+++ PROVIDED PASSAGE +++

Soccer Cleats and At-Risk Contracts - Cover

Soccer Cleats and At-Risk Contracts

My fifteen-year-old has been playing soccer since he was four. I’m happy to financially support him in this because he loves the sport, he’s good at it, he helps around the house, he’s a great kid and he gets good grades. Sounds like a good ROI, right?

But now that my son is playing competitive club soccer in out-of-state tournaments, the $29 Walmart cleats of his early years no longer cut it. His most recently purchased cleats are the Nike Mercurial Superfly FGs—which retail for $275.

These new kicks are undoubtedly ten times cooler, lighter, and more durable, but they’re nearly ten times the cost as well. At what point can the family soccer budget no longer sustain the rising cost of cleats? All this reminds me of a recent conversation I had with a CIO who is frustrated by the rising costs of healthcare products and services. He shared,

 

“I’m looking at what we have to do to struggle to make a 3% margin, and I look around at the people, like the vendors who supply us with products and services, who are knocking down margins of 15%–20% or more. When we push back on price, their response to me is ‘pay it or you don’t get it.’ It seems like these people have no concern or regard for what’s going on in this industry. Everybody around the providers is making a margin except the people delivering healthcare. I get the fact that we have been inefficient. There is no question that we have got opportunities to improve. But at the end of the day when we fix all that, we are still not going to be making more than 3% or 4%.”

+++

- PROBLEM
Copy the part of the soccer cleats text that opens with "My fifteen-year-old has" and closes with "good ROI, right?", substituting "wonderful kid" for "great kid". The items that come next are separate material, not part of the soccer cleats text.

+++ DATA EXCERPTS +++

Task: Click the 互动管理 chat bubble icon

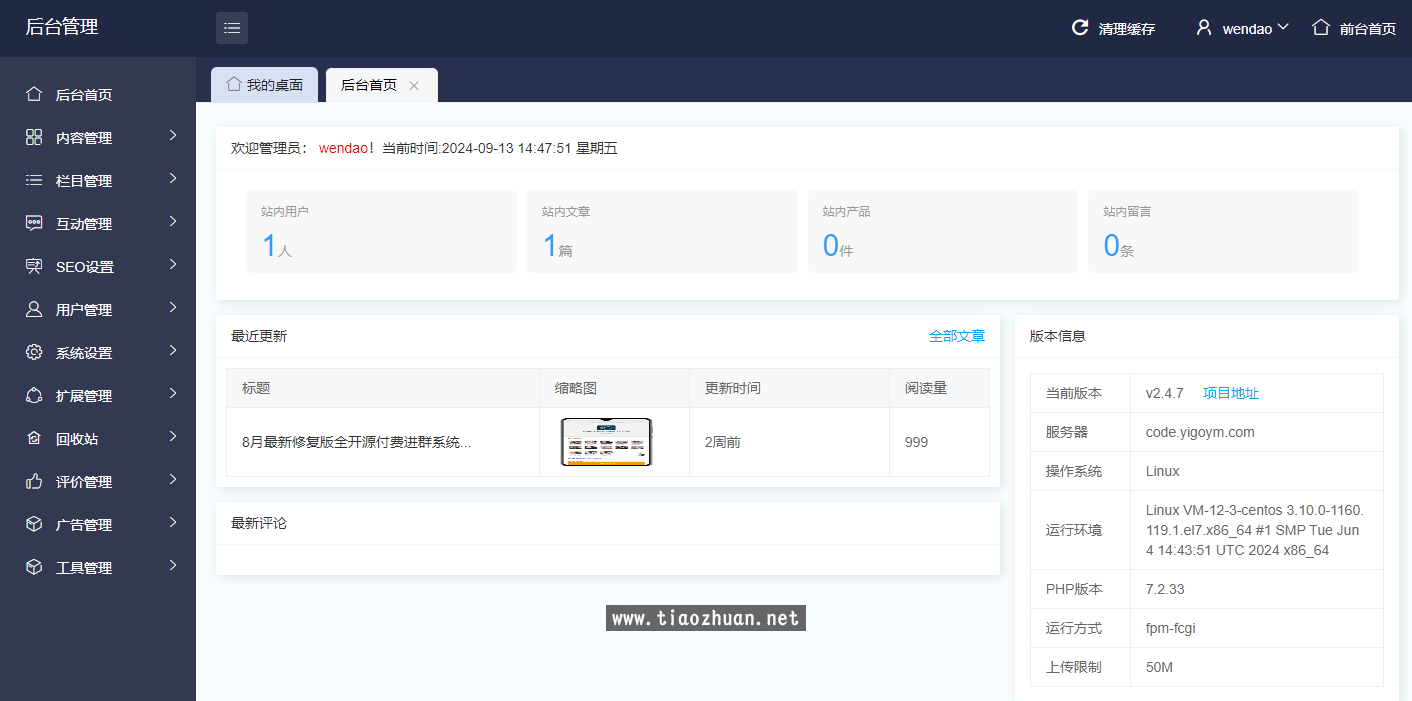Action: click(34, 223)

+++
+++ DATA EXCERPTS +++

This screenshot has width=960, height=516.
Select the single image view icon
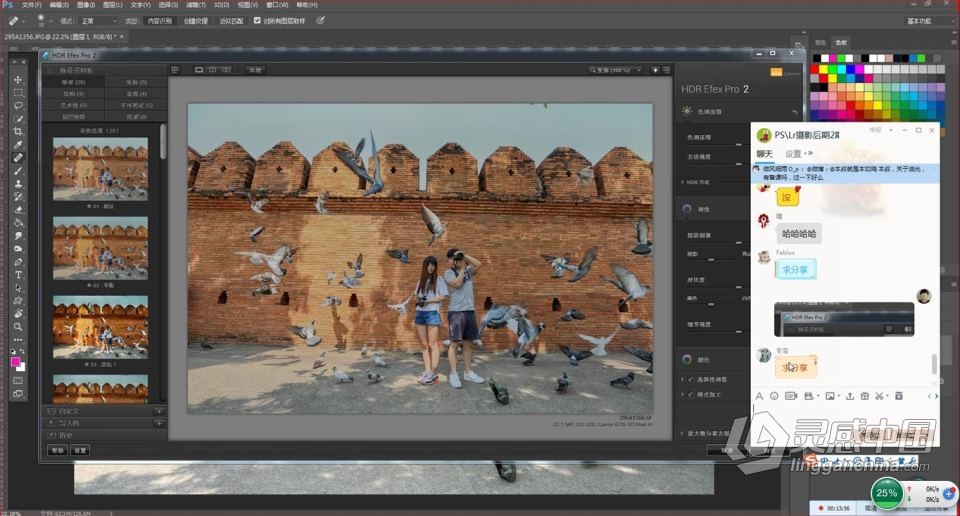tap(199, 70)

+++

- FINISHED TASK
My fifteen-year-old has been playing soccer since he was four. I’m happy to financially support him in this because he loves the sport, he’s good at it, he helps around the house, he’s a wonderful kid and he gets good grades. Sounds like a good ROI, right?